Series 3 Episodes
1. British Comedy
In a revealing look at one of the defining genres of British cinema, Mark argues that comedy films win laughs by tapping into our abiding national preoccupations. We love to root for the underdog or 'little man', a key figure who appears in countless guises. We delight in seeing class and manners satirised and subverted. We’re fascinated by films that mix comedy and crime. We enjoy home-grown pastiches and parodies that take the big beasts of Hollywood down a peg. And then there’s the infamous phenomenon of the British sex comedy... From side-splitting classics to overlooked gems, Mark shows how making fools of ourselves can make for seriously good cinema.
2. Pop Music Movies
Mark looks at a genre combining his twin passions; music & movies. Pop movies encompass many forms, from drama and comedy to fantasy and documentary, producing some of the most potent, emotive moments in popular culture. There’s the classic pop star vehicle, where the biggest acts play themselves, or a version of themselves, in exuberant films promoting their brand and help sell their music. Then there's pop biopics, dramatised accounts of the stars’ lives, dazzling us with musical set pieces while playing on our fascination with fame's darker side. Even rock documentaries, or 'rockumentaries', feature recurring themes and situations, both on and off stage. We also see what happens when actors play musicians, or when musicians take on acting roles, and celebrate some of the true cinematic oddities coming from pop stars putting their wildest ideas on screen. Rebellion, romance, anarchy, excitement.

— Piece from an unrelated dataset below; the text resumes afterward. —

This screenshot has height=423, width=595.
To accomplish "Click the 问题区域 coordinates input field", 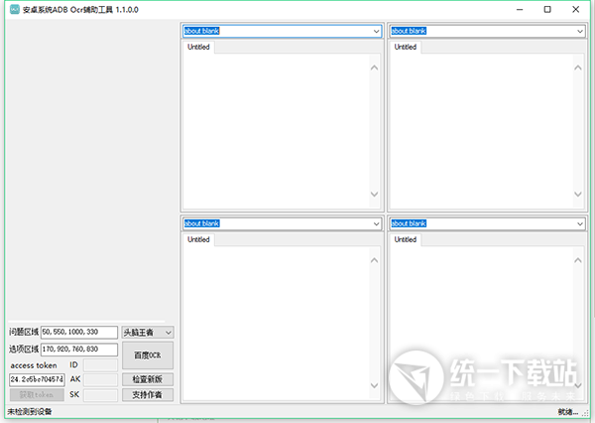I will (x=78, y=332).
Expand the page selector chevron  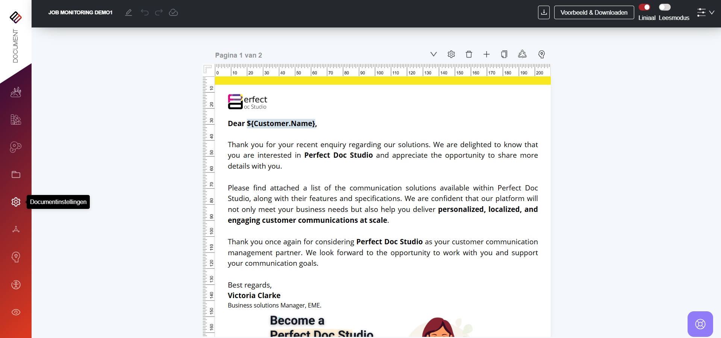point(433,54)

Mark shows how the fusion of pop music and movies has been a double act like no other.
3. Cult Movies
Mark Kermode invites you on an entertaining journey into the weird and wonderful world of cult movies, filled with some of the strangest, most truly original and unexpected moments in cinema. Film-makers don’t decide what becomes a cult movie, argues Mark. We - the audience - do. Mark looks at the qualities a film needs to acquire cult status, and the main types of cult movie, from films that are so bad they’re good, to groundbreaking masterpieces of foreign language cinema. Some cult films set out to shock and break taboos; others are camp classics embraced by audiences who find new or hidden meanings in them. Mark also explores the strange phenomenon of cult films about actual cults, and looks at the future of cult cinema in an age when even the most obscure and offbeat movie is just a download away.